3. Key Contributions

• Feasibility Demonstration: Proved that molecular POCT can be easily integrated into a busy paediatric ED workflow, with results generated within minutes compared to days for culture.
• Quantification of Over-prescribing: Provided empirical data suggesting that a significant portion of antibiotic prescriptions in this cohort were driven by suspicion of GAS despite negative or pending culture results.
• Discordance Analysis: Investigated discrepancies between molecular POCT (DNA detection) and culture, highlighting the potential of POCT to detect pathogen DNA even when cultures are negative (e.g., due to prior antibiotic use or sampling variance).
• Policy Relevance: Offered evidence to challenge the current "no-testing" paradigm in the UK during periods of high GAS prevalence, suggesting a role for "rule-out" testing.

4. Key Results

• Cohort: 49 children were included in the final analysis (average age 5.8 years).
• Prevalence: The prevalence of confirmed S. pyogenes via culture was low (12.8%; 6/47 symptomatic children), reflecting the tail end of the 2022–2023 surge.
• Antibiotic Prescribing:
  • Overall: 77.6% (38/49) of children received antibiotics.
  • Negative Culture Group: Among the 41 children with negative cultures, 31 (75.6%) still received antibiotics.
  • POCT Impact: Of the 31 children with negative cultures who received antibiotics, 27 (87.1%) also had a negative molecular POCT. The authors estimate these children could have avoided antibiotics entirely if the POCT result had been available and acted upon.
• Time to Result:
  • Culture: Mean time 3.67 days (range 3–5 days).
  • POCT: Results available within minutes.
  • Clinical Consequence: One child with a positive culture was recalled 3 days later to start antibiotics after an initial negative clinical assessment, illustrating the delay caused by culture.
• Discordance:
  • 5 cases were POCT-positive but culture-negative.
  • The authors suggest these may be "true positives" where DNA was detected despite a negative culture (possibly due to prior antibiotic use or sampling differences), rather than false positives.
  • Only 1 case of indeterminate POCT result occurred (due to software needs).
• Scoring Systems: FeverPAIN and Centor scores showed limited predictive value in this cohort, with many children having low scores yet still being swabbed and prescribed antibiotics.

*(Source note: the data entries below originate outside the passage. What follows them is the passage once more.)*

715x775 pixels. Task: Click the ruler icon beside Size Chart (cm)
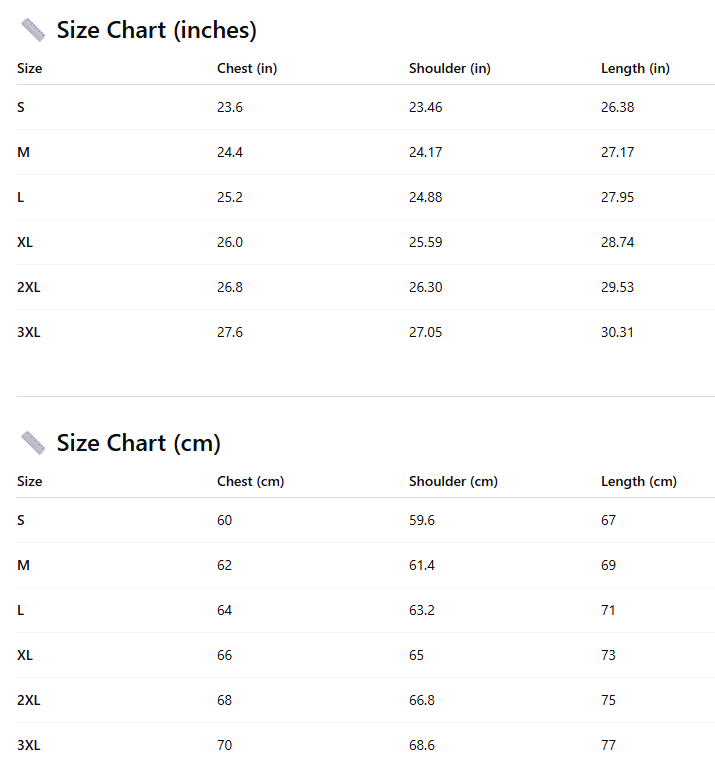(33, 442)
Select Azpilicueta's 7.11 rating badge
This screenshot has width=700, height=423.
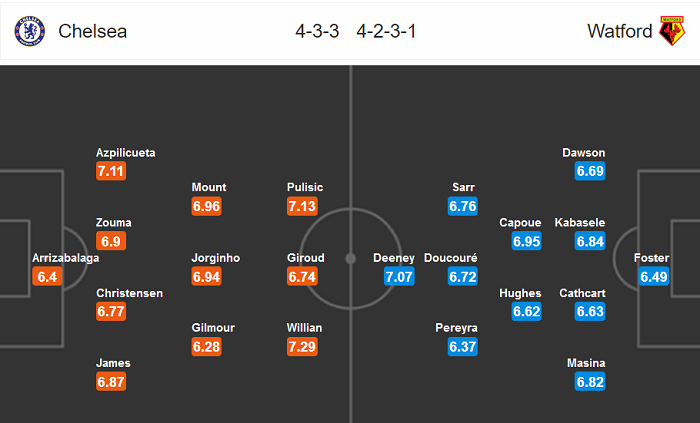coord(113,172)
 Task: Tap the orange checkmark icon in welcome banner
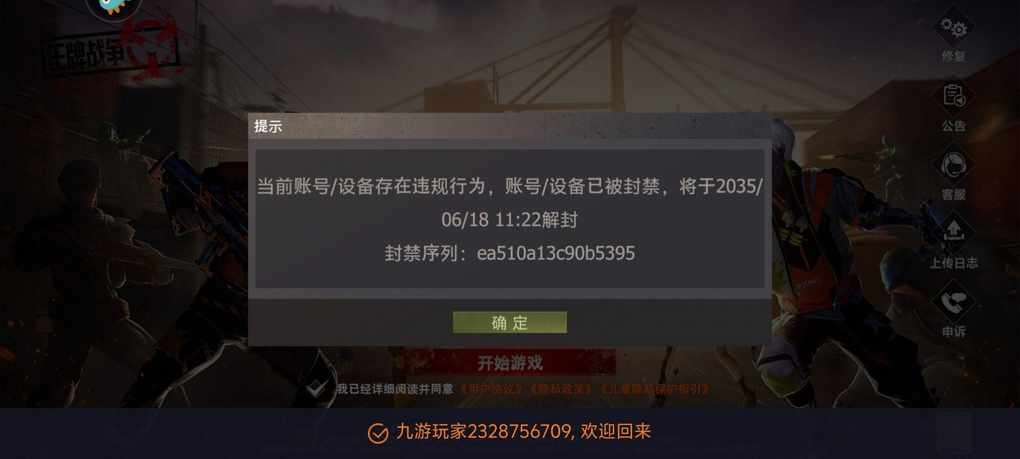pos(378,433)
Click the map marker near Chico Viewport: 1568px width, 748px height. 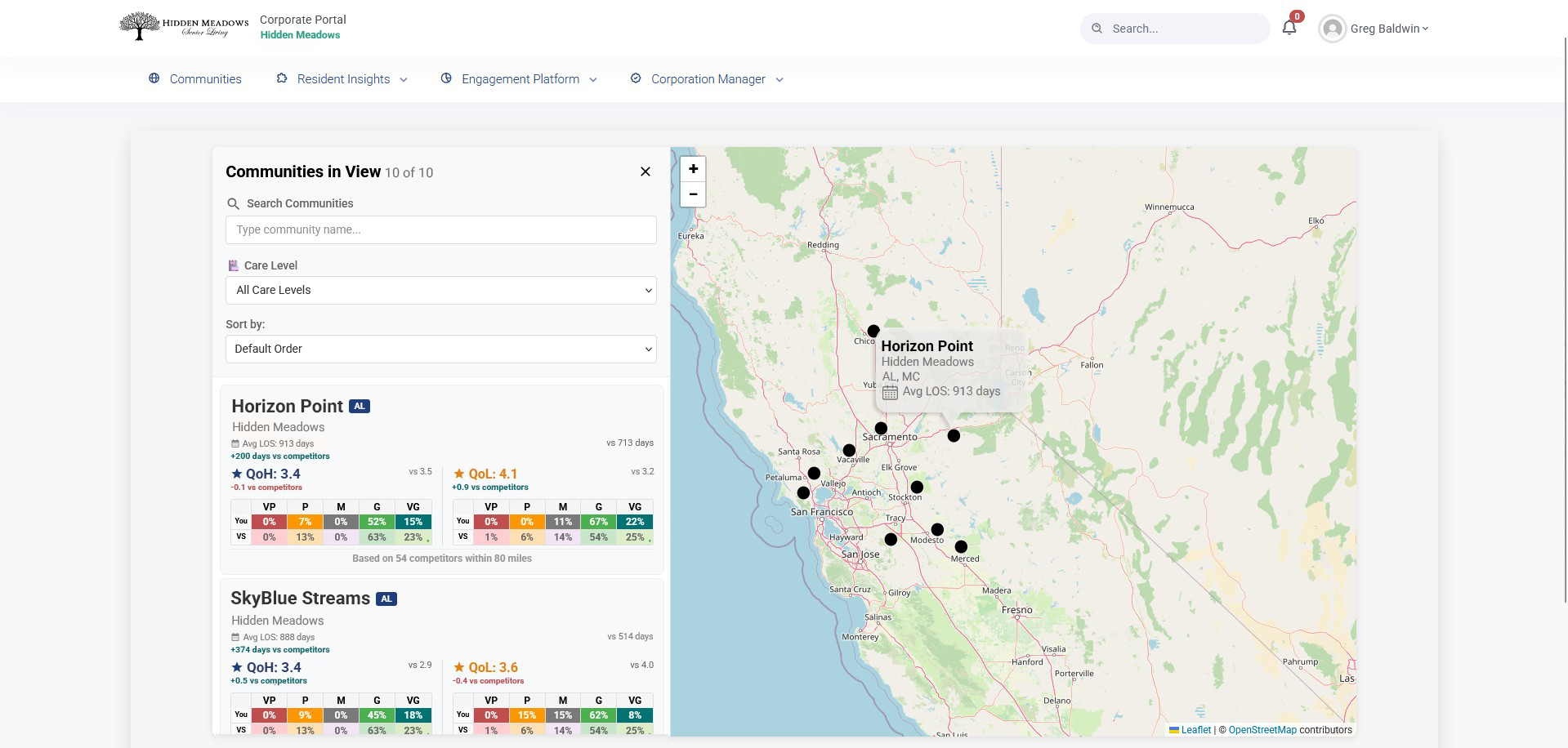[x=873, y=331]
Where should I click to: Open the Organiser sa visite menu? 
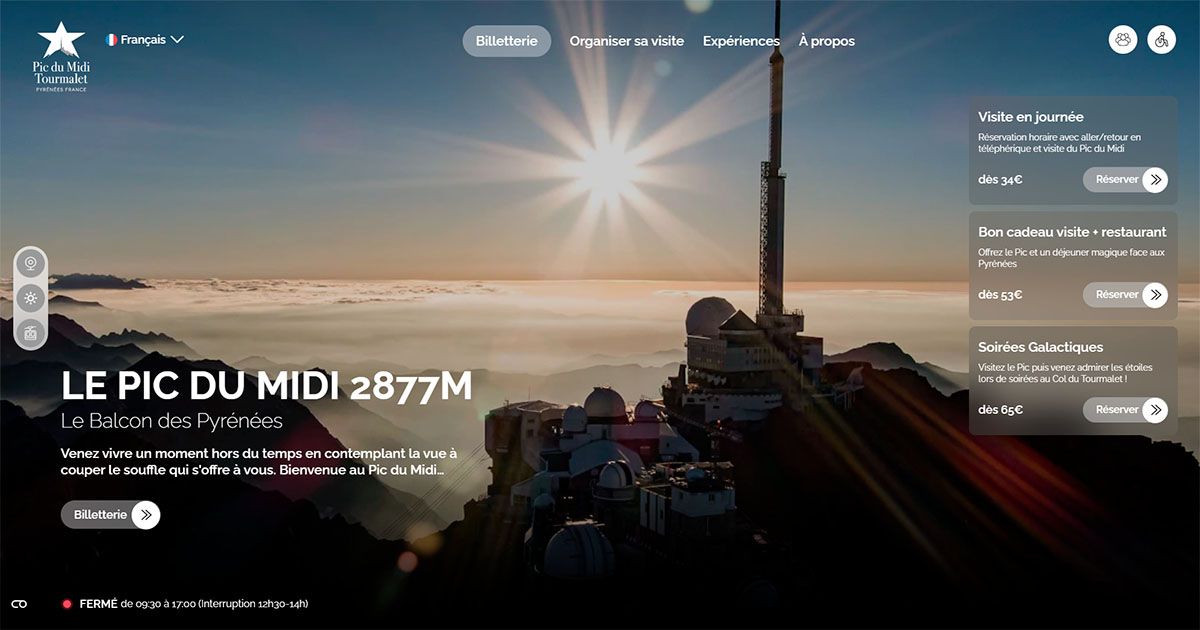[x=626, y=41]
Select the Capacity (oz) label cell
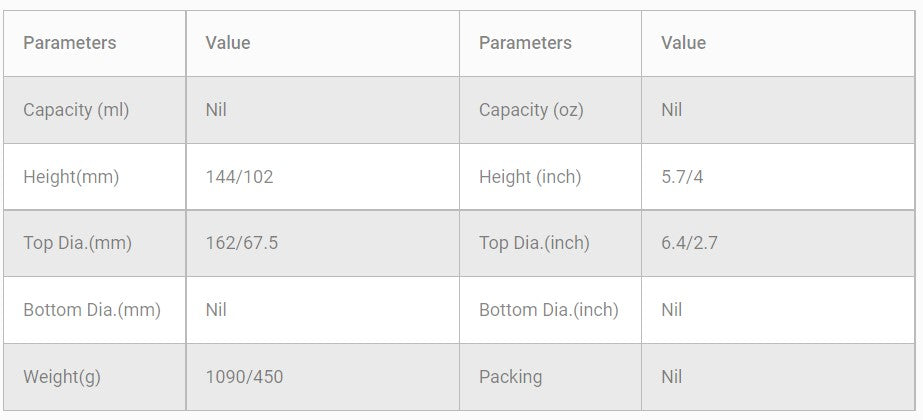 point(531,110)
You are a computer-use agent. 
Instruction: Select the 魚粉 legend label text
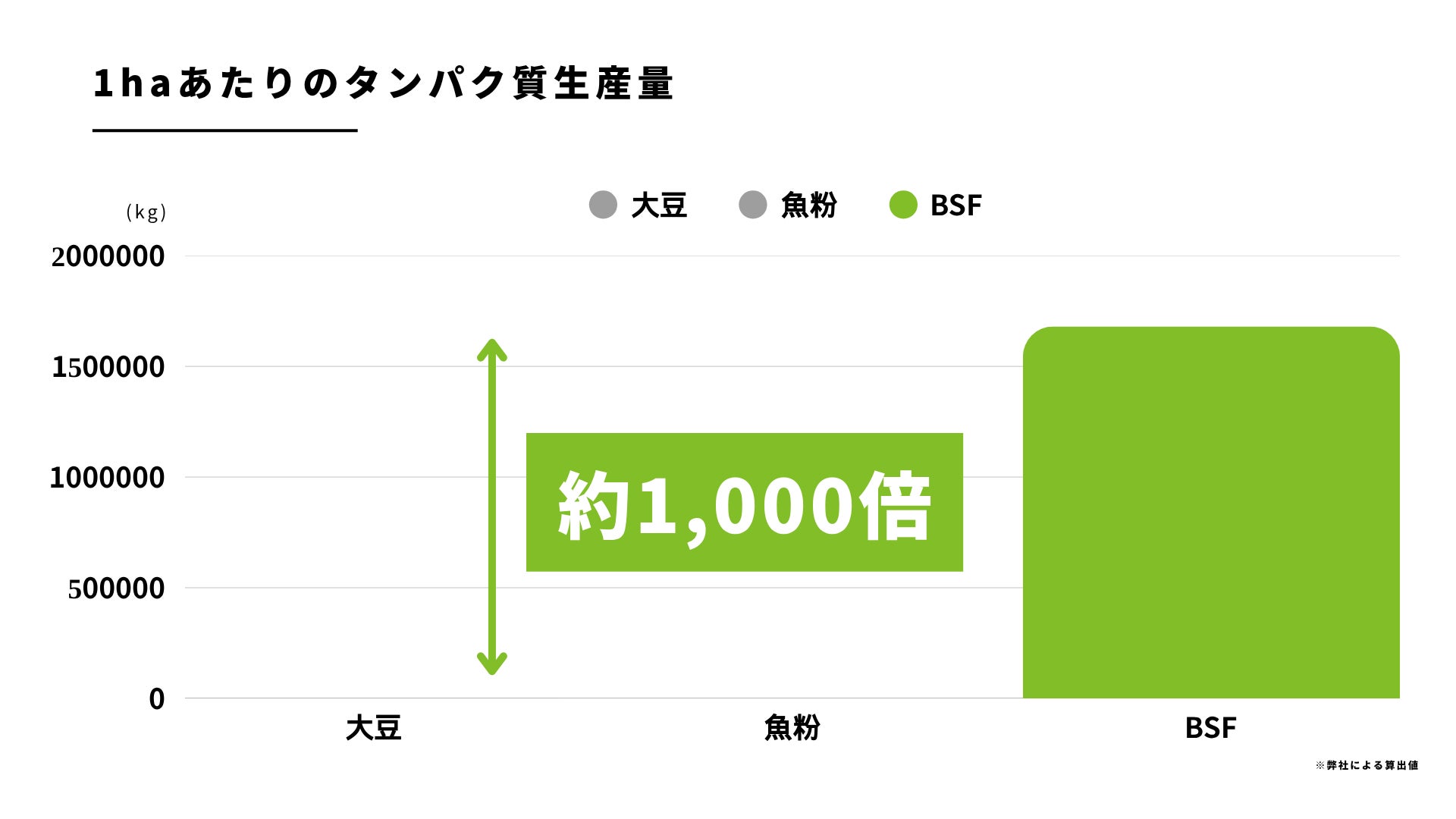808,206
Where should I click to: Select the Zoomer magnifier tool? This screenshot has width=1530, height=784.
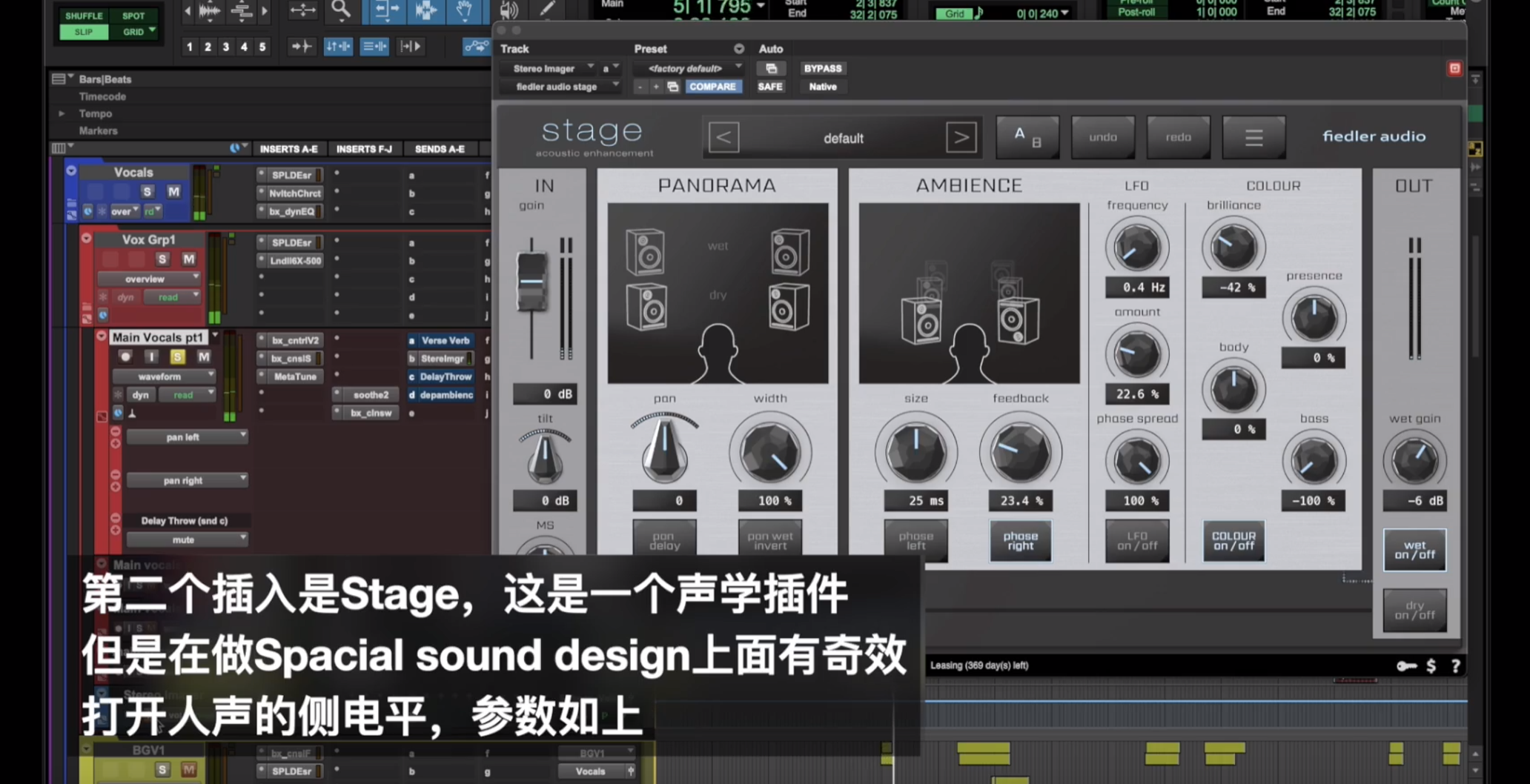(x=340, y=10)
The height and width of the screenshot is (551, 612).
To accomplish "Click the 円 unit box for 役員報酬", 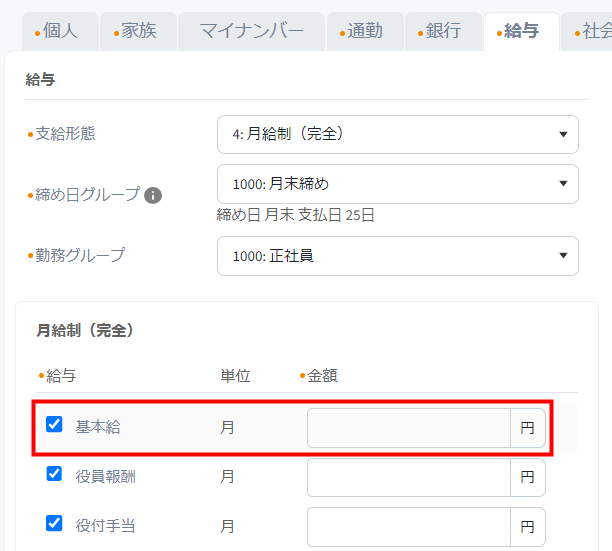I will (528, 477).
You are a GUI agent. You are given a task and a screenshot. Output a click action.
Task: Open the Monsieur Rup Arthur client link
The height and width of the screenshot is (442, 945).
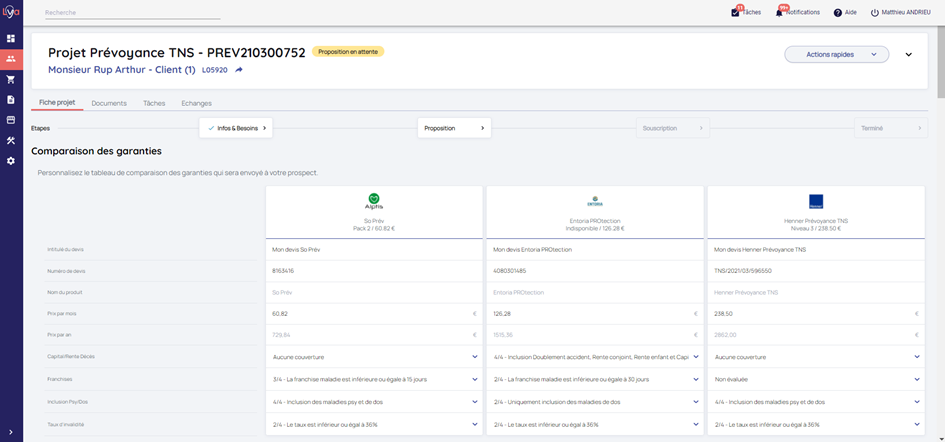coord(121,70)
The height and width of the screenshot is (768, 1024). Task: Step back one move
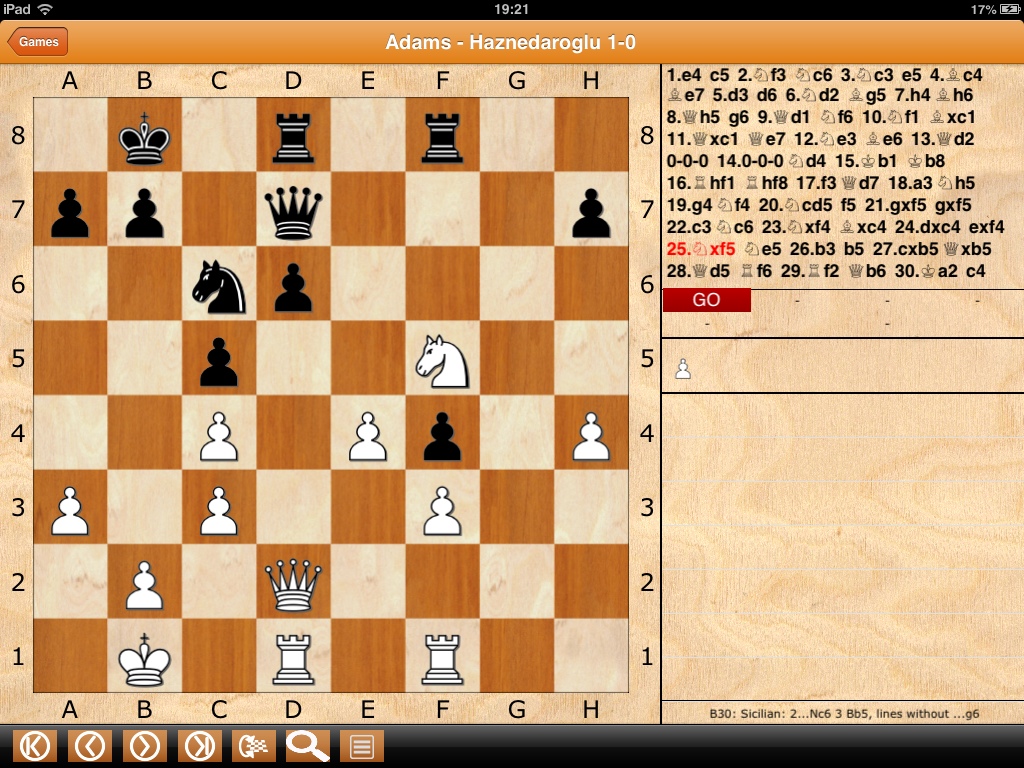pyautogui.click(x=90, y=746)
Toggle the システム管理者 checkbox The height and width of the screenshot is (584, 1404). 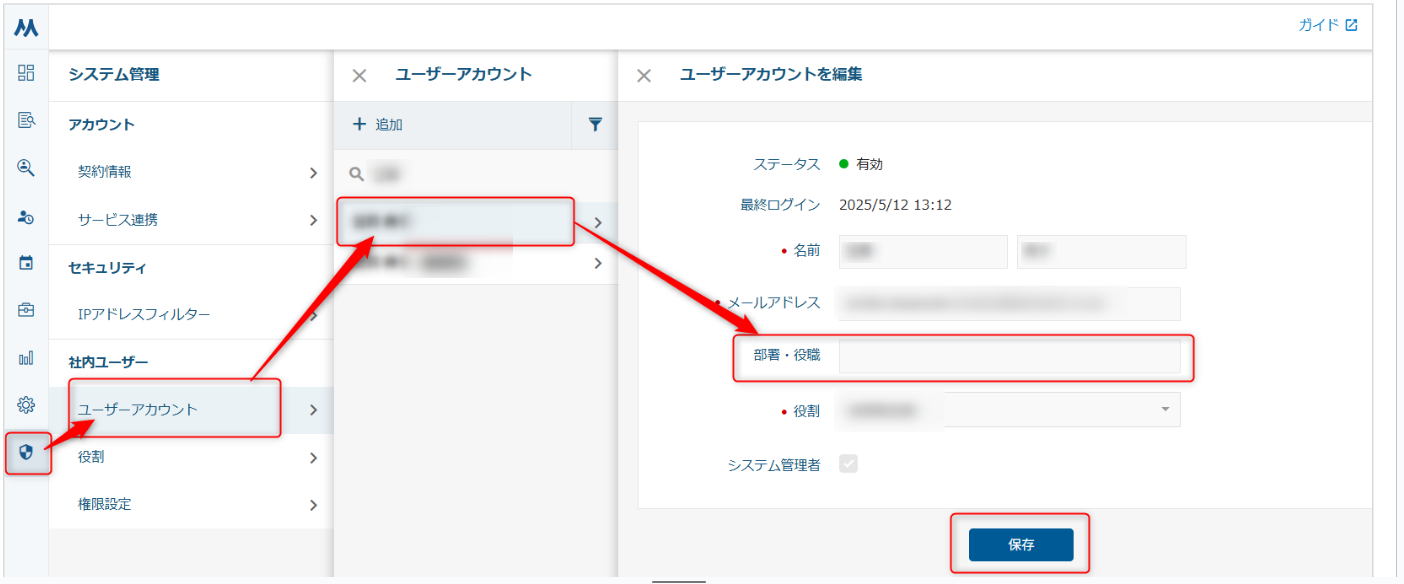[848, 464]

5. Significance and Conclusion

• Antibiotic Stewardship: The study suggests that implementing a "rule-out" molecular POCT in the paediatric ED could reduce unnecessary antibiotic prescribing by over 75% in cases where GAS suspicion is the primary driver.
• Timely Decision Making: Immediate results enable clinicians to confidently withhold antibiotics in negative cases or start targeted therapy in positive cases without the 3–5 day wait associated with culture.
• Outbreak Control: Rapid identification of positive cases is critical for managing potential outbreaks and preventing transmission, a feature culture cannot provide in real-time.
• Future Directions: While the cost of molecular POCT is higher than antigen tests, the study argues that the benefits in reducing transmission, optimizing prescribing, and improving patient flow warrant further economic analysis and larger-scale trials. The authors note that parental willingness to participate increased when the potential for immediate diagnostic feedback was highlighted.

Limitations: The study was a pilot with a small sample size (terminated early), and the POCT results were not used for clinical decision-making, meaning the actual reduction in prescribing is theoretical based on the data collected. Additionally, the low prevalence of GAS during the study period may limit generalizability to peak outbreak seasons.